London: A new archaeological discovery in the UK’s North Yorkshire proved that neolithic people had been manufacturing salt in the region around 6,000 years ago, before the building of Stonehenge and over two thousand years earlier than previously thought, making it one of the oldest salt-processing sites in western Europe, the Guardian reported on Wednesday.
According to the newspaper, the excavations at a farm near the town of Loftus unearthed evidence of salt-processing, including three hearths, broken shards of Neolithic pottery with traces of salt, stone artefacts and a storage pit, all dating back to around 3,800 BC.
“The discovery … changes our view of [early neolithic people]’s ability to farm and prepare and cook food. We need to think about the dynamics of how this industrial process worked, and how it is marketed and distributed.

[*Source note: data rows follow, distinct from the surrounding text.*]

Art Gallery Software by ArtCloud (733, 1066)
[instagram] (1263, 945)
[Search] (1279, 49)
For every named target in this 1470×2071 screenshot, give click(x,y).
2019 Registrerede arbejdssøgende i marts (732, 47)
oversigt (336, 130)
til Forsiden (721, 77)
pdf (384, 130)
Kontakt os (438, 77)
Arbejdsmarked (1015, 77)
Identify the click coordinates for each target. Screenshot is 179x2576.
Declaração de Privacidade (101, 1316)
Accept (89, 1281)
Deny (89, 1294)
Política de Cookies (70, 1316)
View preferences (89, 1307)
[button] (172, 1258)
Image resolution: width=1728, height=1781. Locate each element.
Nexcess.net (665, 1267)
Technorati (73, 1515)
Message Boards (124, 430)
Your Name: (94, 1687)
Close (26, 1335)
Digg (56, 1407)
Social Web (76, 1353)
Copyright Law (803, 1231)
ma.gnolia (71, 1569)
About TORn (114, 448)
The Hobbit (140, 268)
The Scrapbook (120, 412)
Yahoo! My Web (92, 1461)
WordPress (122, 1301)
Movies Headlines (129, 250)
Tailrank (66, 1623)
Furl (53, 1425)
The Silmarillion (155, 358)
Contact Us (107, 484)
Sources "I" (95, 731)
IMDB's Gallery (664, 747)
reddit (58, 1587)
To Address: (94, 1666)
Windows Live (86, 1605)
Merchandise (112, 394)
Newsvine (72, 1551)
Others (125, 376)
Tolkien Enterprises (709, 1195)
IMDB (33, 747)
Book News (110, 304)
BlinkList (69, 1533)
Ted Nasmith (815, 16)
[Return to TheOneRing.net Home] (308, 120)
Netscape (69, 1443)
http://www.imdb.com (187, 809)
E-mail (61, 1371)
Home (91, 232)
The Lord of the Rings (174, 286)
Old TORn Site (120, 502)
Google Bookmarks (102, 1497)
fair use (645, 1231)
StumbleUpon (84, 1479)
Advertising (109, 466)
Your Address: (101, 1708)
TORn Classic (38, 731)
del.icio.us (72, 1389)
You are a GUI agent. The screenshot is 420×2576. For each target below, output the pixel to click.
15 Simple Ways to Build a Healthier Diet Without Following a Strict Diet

It changes how these people are seen – as farmers – to people who are undertaking a level of industrial processing, and distributing this product over an area,” lead archaeologist Steve Sherlock was cited by the Guardian as saying.
The earliest previously known salt site in the UK was dated back to 1400 BC.
Older hubs were discovered in Poland and the Balkans, but no comparable ones were found in the UK, the newspaper said.
This makes the discovery of the 6,000-year-old salt processing site in the country “spectacular and of national significance,” the Guardian quoted Sherlock as saying.